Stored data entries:
◆ ◆ ◆ ◆ ◆
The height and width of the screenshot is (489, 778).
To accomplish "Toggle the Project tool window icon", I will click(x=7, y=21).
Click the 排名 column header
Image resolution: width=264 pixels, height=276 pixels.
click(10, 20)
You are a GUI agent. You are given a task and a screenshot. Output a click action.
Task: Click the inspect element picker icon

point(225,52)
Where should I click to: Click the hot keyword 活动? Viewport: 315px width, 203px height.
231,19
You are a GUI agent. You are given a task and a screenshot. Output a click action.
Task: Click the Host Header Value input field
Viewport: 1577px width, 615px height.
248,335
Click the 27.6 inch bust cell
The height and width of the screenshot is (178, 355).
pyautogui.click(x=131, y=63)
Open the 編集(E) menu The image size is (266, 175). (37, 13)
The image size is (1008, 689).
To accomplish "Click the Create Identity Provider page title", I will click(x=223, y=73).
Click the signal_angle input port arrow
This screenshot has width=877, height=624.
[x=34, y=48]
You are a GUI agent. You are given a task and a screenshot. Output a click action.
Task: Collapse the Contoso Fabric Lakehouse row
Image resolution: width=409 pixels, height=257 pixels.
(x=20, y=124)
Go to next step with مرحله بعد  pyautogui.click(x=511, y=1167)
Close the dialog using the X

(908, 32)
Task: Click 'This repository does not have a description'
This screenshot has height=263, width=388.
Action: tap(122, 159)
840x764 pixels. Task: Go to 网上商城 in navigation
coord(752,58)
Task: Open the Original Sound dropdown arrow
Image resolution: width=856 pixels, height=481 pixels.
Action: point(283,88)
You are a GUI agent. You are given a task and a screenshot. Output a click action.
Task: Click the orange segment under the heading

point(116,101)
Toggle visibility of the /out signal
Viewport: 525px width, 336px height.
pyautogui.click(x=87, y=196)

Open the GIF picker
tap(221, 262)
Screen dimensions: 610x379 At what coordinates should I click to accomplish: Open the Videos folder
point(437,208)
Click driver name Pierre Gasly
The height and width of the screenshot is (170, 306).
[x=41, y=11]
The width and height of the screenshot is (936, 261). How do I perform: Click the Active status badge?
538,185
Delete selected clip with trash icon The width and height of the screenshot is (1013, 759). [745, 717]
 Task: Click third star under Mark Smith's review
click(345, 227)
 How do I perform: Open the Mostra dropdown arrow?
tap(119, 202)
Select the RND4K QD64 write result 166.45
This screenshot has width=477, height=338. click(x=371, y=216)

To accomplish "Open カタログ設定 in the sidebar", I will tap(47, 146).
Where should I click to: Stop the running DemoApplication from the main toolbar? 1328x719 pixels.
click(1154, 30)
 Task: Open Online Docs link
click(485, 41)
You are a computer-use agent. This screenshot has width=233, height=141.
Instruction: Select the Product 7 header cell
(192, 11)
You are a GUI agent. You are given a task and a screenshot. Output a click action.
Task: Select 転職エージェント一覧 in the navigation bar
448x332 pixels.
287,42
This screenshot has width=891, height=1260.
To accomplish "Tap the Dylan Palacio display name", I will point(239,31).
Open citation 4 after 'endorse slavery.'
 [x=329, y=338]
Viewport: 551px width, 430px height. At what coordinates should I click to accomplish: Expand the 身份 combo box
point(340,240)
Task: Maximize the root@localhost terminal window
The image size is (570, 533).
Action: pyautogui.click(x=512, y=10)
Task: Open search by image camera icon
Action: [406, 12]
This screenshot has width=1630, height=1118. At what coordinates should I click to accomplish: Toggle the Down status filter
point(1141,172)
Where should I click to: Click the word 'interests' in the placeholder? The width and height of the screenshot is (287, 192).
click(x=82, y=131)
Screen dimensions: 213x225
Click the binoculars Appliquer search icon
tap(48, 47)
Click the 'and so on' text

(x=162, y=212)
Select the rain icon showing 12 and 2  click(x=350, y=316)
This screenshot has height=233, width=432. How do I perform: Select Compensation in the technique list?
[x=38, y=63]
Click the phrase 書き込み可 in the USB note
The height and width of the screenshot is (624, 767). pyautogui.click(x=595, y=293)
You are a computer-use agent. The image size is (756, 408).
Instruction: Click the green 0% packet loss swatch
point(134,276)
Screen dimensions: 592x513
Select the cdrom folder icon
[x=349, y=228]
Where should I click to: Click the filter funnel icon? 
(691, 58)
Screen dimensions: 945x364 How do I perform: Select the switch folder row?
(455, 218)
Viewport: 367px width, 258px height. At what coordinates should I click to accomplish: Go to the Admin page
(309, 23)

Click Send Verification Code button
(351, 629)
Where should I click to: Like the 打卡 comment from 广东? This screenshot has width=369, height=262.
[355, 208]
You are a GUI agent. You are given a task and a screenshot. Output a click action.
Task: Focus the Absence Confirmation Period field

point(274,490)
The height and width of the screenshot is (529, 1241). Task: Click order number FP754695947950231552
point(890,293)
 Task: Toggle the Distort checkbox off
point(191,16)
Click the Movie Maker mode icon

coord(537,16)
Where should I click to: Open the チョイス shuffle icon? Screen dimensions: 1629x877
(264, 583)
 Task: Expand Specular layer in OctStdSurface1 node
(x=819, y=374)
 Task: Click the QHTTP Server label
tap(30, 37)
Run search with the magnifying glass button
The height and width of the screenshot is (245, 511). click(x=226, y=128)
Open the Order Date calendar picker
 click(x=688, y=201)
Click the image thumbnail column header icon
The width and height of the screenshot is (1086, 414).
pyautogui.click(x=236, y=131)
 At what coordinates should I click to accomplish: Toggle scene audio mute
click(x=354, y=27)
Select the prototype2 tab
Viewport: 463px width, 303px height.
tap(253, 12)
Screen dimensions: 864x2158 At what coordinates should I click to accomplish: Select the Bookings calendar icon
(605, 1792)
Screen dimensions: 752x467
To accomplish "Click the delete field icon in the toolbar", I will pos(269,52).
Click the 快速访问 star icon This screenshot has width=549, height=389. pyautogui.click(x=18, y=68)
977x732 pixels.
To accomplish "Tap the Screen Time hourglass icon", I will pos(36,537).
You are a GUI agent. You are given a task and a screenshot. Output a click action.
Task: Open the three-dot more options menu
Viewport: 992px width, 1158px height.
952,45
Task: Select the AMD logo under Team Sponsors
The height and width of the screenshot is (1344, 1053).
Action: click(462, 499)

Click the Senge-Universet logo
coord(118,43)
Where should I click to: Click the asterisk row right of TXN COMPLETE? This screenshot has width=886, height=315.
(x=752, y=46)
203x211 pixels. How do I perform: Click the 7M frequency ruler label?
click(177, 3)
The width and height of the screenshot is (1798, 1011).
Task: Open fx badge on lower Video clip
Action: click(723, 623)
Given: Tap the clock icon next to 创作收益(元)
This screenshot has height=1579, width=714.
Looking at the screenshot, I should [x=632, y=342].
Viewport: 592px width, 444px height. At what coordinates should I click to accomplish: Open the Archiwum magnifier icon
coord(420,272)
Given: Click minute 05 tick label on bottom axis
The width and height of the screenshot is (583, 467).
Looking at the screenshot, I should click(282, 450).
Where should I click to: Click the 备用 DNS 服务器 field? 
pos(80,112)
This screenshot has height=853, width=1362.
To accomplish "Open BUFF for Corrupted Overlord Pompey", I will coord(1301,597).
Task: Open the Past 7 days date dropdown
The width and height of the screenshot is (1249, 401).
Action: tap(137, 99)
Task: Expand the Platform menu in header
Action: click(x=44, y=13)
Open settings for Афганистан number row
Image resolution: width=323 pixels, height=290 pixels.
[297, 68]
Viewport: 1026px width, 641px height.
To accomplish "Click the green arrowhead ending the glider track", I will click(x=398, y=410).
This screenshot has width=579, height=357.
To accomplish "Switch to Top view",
◆ ◆ ◆ ◆ ◆
## Work instructions:
What you return should match the data character for character.

## Response for this exercise:
The height and width of the screenshot is (489, 778).
To accomplish "Toggle the Project tool window icon", I will click(x=7, y=21).
Click the 排名 column header
Image resolution: width=264 pixels, height=276 pixels.
click(10, 20)
You are a GUI agent. You are given a task and a screenshot. Output a click action.
Task: Click the inspect element picker icon

point(225,52)
Where should I click to: Click the hot keyword 活动? Viewport: 315px width, 203px height.
231,19
You are a GUI agent. You are given a task and a screenshot. Output a click action.
Task: Click the Host Header Value input field
Viewport: 1577px width, 615px height.
248,335
Click the 27.6 inch bust cell
The height and width of the screenshot is (178, 355).
pyautogui.click(x=131, y=63)
Open the 編集(E) menu The image size is (266, 175). (37, 13)
The image size is (1008, 689).
To accomplish "Click the Create Identity Provider page title", I will click(x=223, y=73).
Click the signal_angle input port arrow
This screenshot has width=877, height=624.
[x=34, y=48]
You are a GUI agent. You are given a task and a screenshot. Output a click action.
Task: Collapse the Contoso Fabric Lakehouse row
Image resolution: width=409 pixels, height=257 pixels.
(x=20, y=124)
Go to next step with مرحله بعد  pyautogui.click(x=511, y=1167)
Close the dialog using the X

(908, 32)
Task: Click 'This repository does not have a description'
This screenshot has height=263, width=388.
Action: tap(122, 159)
840x764 pixels. Task: Go to 网上商城 in navigation
coord(752,58)
Task: Open the Original Sound dropdown arrow
Image resolution: width=856 pixels, height=481 pixels.
Action: point(283,88)
You are a GUI agent. You are given a task and a screenshot. Output a click action.
Task: Click the orange segment under the heading

point(116,101)
Toggle visibility of the /out signal
Viewport: 525px width, 336px height.
pyautogui.click(x=87, y=196)

Open the GIF picker
tap(221, 262)
Screen dimensions: 610x379 At what coordinates should I click to accomplish: Open the Videos folder
point(437,208)
Click driver name Pierre Gasly
The height and width of the screenshot is (170, 306).
[x=41, y=11]
The width and height of the screenshot is (936, 261). How do I perform: Click the Active status badge?
538,185
Delete selected clip with trash icon The width and height of the screenshot is (1013, 759). [745, 717]
 Task: Click third star under Mark Smith's review
click(345, 227)
 How do I perform: Open the Mostra dropdown arrow?
tap(119, 202)
Select the RND4K QD64 write result 166.45
This screenshot has width=477, height=338. click(x=371, y=216)

To accomplish "Open カタログ設定 in the sidebar", I will tap(47, 146).
Where should I click to: Stop the running DemoApplication from the main toolbar? 1328x719 pixels.
click(1154, 30)
 Task: Open Online Docs link
click(485, 41)
You are a computer-use agent. This screenshot has width=233, height=141.
Instruction: Select the Product 7 header cell
(192, 11)
You are a GUI agent. You are given a task and a screenshot. Output a click action.
Task: Select 転職エージェント一覧 in the navigation bar
448x332 pixels.
287,42
This screenshot has width=891, height=1260.
To accomplish "Tap the Dylan Palacio display name", I will point(239,31).
Open citation 4 after 'endorse slavery.'
 [x=329, y=338]
Viewport: 551px width, 430px height. At what coordinates should I click to accomplish: Expand the 身份 combo box
point(340,240)
Task: Maximize the root@localhost terminal window
The image size is (570, 533).
Action: pyautogui.click(x=512, y=10)
Task: Open search by image camera icon
Action: [406, 12]
This screenshot has width=1630, height=1118. At what coordinates should I click to accomplish: Toggle the Down status filter
point(1141,172)
Where should I click to: Click the word 'interests' in the placeholder? The width and height of the screenshot is (287, 192).
click(x=82, y=131)
Screen dimensions: 213x225
Click the binoculars Appliquer search icon
tap(48, 47)
Click the 'and so on' text

(x=162, y=212)
Select the rain icon showing 12 and 2  click(x=350, y=316)
This screenshot has height=233, width=432. How do I perform: Select Compensation in the technique list?
[x=38, y=63]
Click the phrase 書き込み可 in the USB note
The height and width of the screenshot is (624, 767). pyautogui.click(x=595, y=293)
You are a computer-use agent. The image size is (756, 408).
Instruction: Click the green 0% packet loss swatch
point(134,276)
Screen dimensions: 592x513
Select the cdrom folder icon
[x=349, y=228]
Where should I click to: Click the filter funnel icon? 
(691, 58)
Screen dimensions: 945x364 How do I perform: Select the switch folder row?
(455, 218)
Viewport: 367px width, 258px height. At what coordinates should I click to accomplish: Go to the Admin page
(309, 23)

Click Send Verification Code button
(351, 629)
Where should I click to: Like the 打卡 comment from 广东? This screenshot has width=369, height=262.
[355, 208]
You are a GUI agent. You are given a task and a screenshot. Output a click action.
Task: Focus the Absence Confirmation Period field

point(274,490)
The height and width of the screenshot is (529, 1241). Task: Click order number FP754695947950231552
point(890,293)
 Task: Toggle the Distort checkbox off
point(191,16)
Click the Movie Maker mode icon

coord(537,16)
Where should I click to: Open the チョイス shuffle icon? Screen dimensions: 1629x877
(264, 583)
 Task: Expand Specular layer in OctStdSurface1 node
(x=819, y=374)
 Task: Click the QHTTP Server label
tap(30, 37)
Run search with the magnifying glass button
The height and width of the screenshot is (245, 511). click(x=226, y=128)
Open the Order Date calendar picker
 click(x=688, y=201)
Click the image thumbnail column header icon
The width and height of the screenshot is (1086, 414).
pyautogui.click(x=236, y=131)
 At what coordinates should I click to accomplish: Toggle scene audio mute
click(x=354, y=27)
Select the prototype2 tab
Viewport: 463px width, 303px height.
tap(253, 12)
Screen dimensions: 864x2158 At what coordinates should I click to accomplish: Select the Bookings calendar icon
(605, 1792)
Screen dimensions: 752x467
To accomplish "Click the delete field icon in the toolbar", I will pos(269,52).
Click the 快速访问 star icon This screenshot has width=549, height=389. pyautogui.click(x=18, y=68)
977x732 pixels.
To accomplish "Tap the Screen Time hourglass icon", I will pos(36,537).
You are a GUI agent. You are given a task and a screenshot. Output a click action.
Task: Open the three-dot more options menu
Viewport: 992px width, 1158px height.
952,45
Task: Select the AMD logo under Team Sponsors
The height and width of the screenshot is (1344, 1053).
Action: click(462, 499)

Click the Senge-Universet logo
coord(118,43)
Where should I click to: Click the asterisk row right of TXN COMPLETE? This screenshot has width=886, height=315.
(x=752, y=46)
203x211 pixels. How do I perform: Click the 7M frequency ruler label?
click(177, 3)
The width and height of the screenshot is (1798, 1011).
Task: Open fx badge on lower Video clip
Action: click(723, 623)
Given: Tap the clock icon next to 创作收益(元)
This screenshot has height=1579, width=714.
Looking at the screenshot, I should [x=632, y=342].
Viewport: 592px width, 444px height. At what coordinates should I click to accomplish: Open the Archiwum magnifier icon
coord(420,272)
Given: Click minute 05 tick label on bottom axis
The width and height of the screenshot is (583, 467).
Looking at the screenshot, I should click(282, 450).
Where should I click to: Click the 备用 DNS 服务器 field? 
pos(80,112)
This screenshot has height=853, width=1362.
To accomplish "Open BUFF for Corrupted Overlord Pompey", I will coord(1301,597).
Task: Open the Past 7 days date dropdown
The width and height of the screenshot is (1249, 401).
Action: tap(137, 99)
Task: Expand the Platform menu in header
Action: click(x=44, y=13)
Open settings for Афганистан number row
Image resolution: width=323 pixels, height=290 pixels.
[297, 68]
Viewport: 1026px width, 641px height.
To accomplish "Click the green arrowhead ending the glider track", I will click(x=398, y=410).
This screenshot has width=579, height=357.
To accomplish "Switch to Top view",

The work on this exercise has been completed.